120 tons of plutonium is legacy of Britain’s dirty decades of reprocessing

By Paul Brown, The Energy Mix

Seventy years after the United Kingdom first began extracting plutonium from spent uranium fuel to make nuclear weapons, the industry is finally calling a halt to reprocessing, leaving the country with 120 tons of the metal, the biggest stockpile in the world. However, the government has no idea what to do with it.
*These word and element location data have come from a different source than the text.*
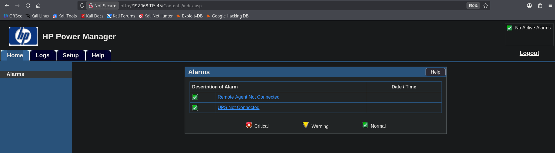Reload the page with the refresh icon

(x=28, y=6)
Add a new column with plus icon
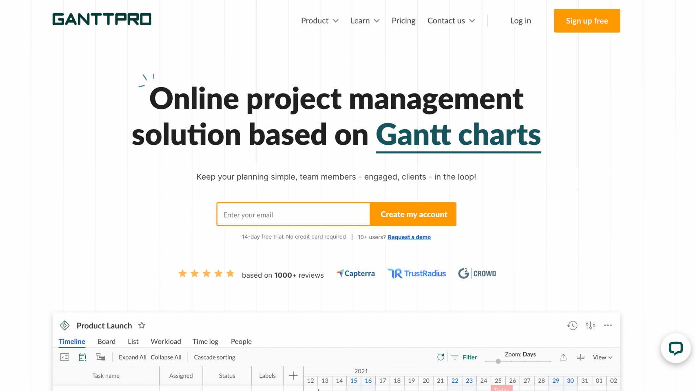 click(293, 376)
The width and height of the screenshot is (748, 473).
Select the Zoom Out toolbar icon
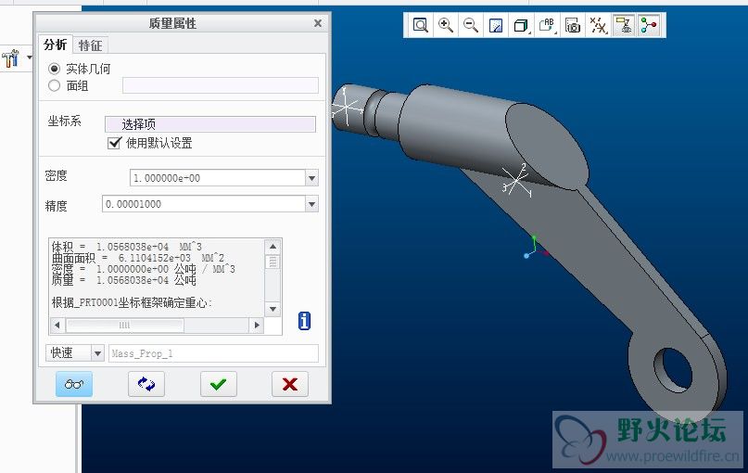pos(471,25)
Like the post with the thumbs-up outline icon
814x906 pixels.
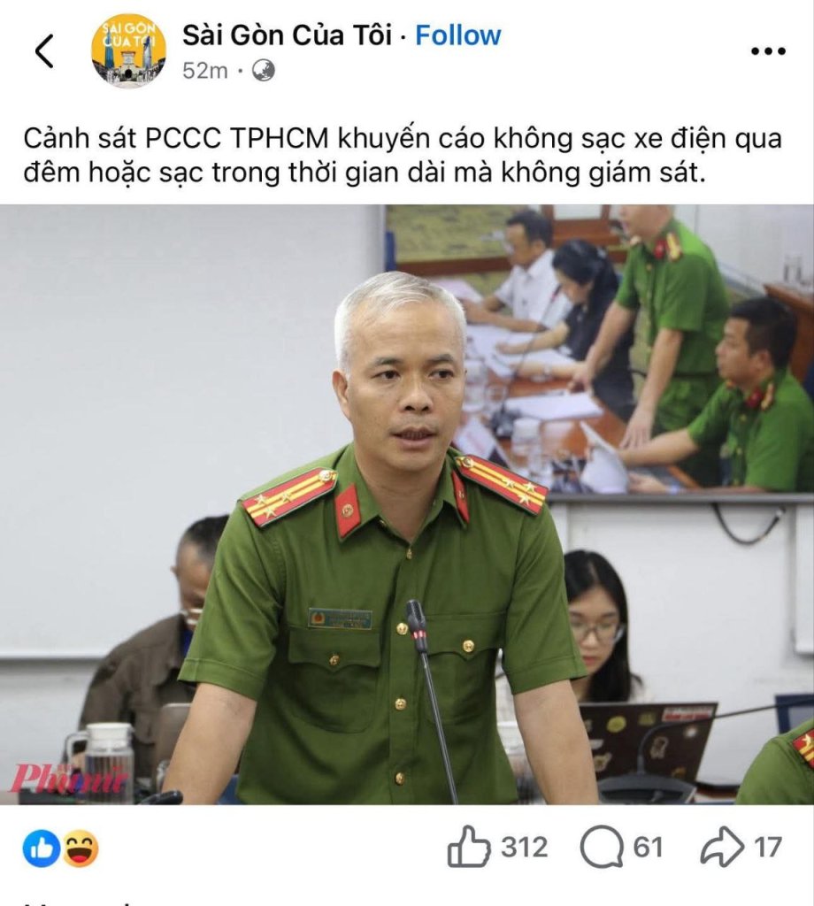tap(468, 847)
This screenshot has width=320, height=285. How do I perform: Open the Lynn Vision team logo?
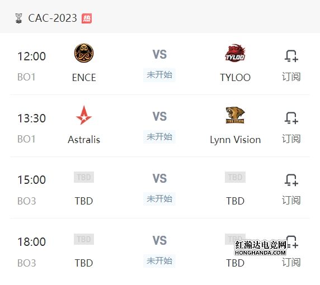click(235, 115)
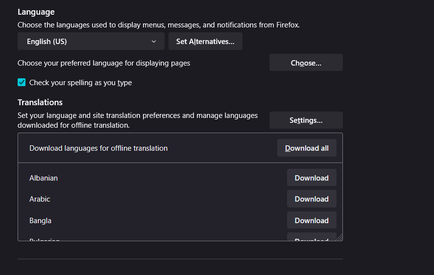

Having spent hundreds of billions of pounds producing plutonium in a series of plants at Sellafield in the Lake District, the UK policy is to store it indefinitely—or until it can come up with a better idea. There is also 90,000 tons of less dangerous depleted uranium in warehouses in the UK, also without an end use.

Plans to use plutonium in fast breeder reactors and then mixed with uranium as a fuel for existing fission reactors have long ago been abandoned as too expensive, unworkable, or sometimes both. Even burning plutonium as a fuel, while technically possible, is very costly.

The closing of the last reprocessing plant, as with all nuclear endeavours, does not mean the end of the industry, in fact it will take at least another century to dismantle the many buildings and clean up the waste. In the meantime, it is costing £3 billion a year to keep the site safe.

Sellafield is a blight on an otherwise bucolic corner of England. (Photo: Andrew Bowden/Creative Commons)

Perhaps one of the strangest aspects of this story to outside observers is that, apart from a minority of anti-nuclear campaigners, this plutonium factory in one of prettiest parts of England hardly ever gets discussed or mentioned by the UK’s two main political parties. Neither has ever objected to what seems on paper to be a colossal waste of money.

The secret of this silence is that the parliamentary seats in the Lake District are all politically on a knife-edge. No candidate for either Conservative or Labour can afford to be anti-nuclear, otherwise the seat would certainly go to the opposition party.